Tanaman berperan sebagai produsen, yaitu makhluk hidup yang mampu membuat makanan sendiri melalui proses fotosintesis.
Dari proses ini dihasilkan oksigen dan bahan organik yang menjadi sumber energi utama bagi makhluk hidup lain.
Sementara itu, hewan berperan sebagai konsumen, karena mereka tidak dapat membuat makanan sendiri dan bergantung pada tanaman atau hewan lain sebagai sumber energi.
Hubungan ini tampak jelas dalam rantai makanan dan jaring-jaring makanan. Hewan herbivora memakan tanaman sebagai sumber energi, lalu hewan karnivora memangsa herbivora, dan seterusnya.
Dengan cara ini, energi dari matahari yang ditangkap tanaman dapat mengalir ke berbagai tingkat trofik dalam ekosistem.
Tanpa tanaman, hewan tidak memiliki sumber energi utama; sebaliknya, tanpa hewan, tanaman akan kesulitan dalam hal penyebaran biji, penyerbukan, maupun pengendalian populasi.
Selain itu, ada hubungan yang lebih khusus, seperti mutualisme.

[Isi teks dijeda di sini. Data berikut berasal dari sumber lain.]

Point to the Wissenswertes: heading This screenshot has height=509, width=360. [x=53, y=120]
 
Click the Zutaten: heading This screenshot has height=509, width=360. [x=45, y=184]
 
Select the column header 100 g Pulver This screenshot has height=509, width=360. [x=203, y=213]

Contohnya, bunga membutuhkan hewan seperti lebah, kupu-kupu, atau burung untuk membantu penyerbukan.
Hewan memperoleh nektar sebagai makanan, sementara tanaman terbantu dalam proses reproduksi. Demikian pula, banyak hewan yang berperan dalam menyebarkan biji melalui kotorannya, sehingga tanaman dapat tumbuh di tempat lain.
Hewan juga berperan penting dalam siklus nutrien. Saat hewan mati atau menghasilkan kotoran, materi organiknya akan diuraikan oleh dekomposer, lalu kembali menjadi unsur hara yang diserap tanaman. Proses ini menjaga kesuburan tanah dan kelangsungan hidup ekosistem.
Singkatnya, hubungan antara tanaman dan hewan dalam ekosistem bersifat timbal balik. Tanaman menyediakan energi dan oksigen bagi hewan, sementara hewan membantu proses penyerbukan, penyebaran biji, dan siklus nutrien. Interaksi keduanya menjaga keseimbangan ekosistem sehingga kehidupan dapat berlangsung secara berkelanjutan.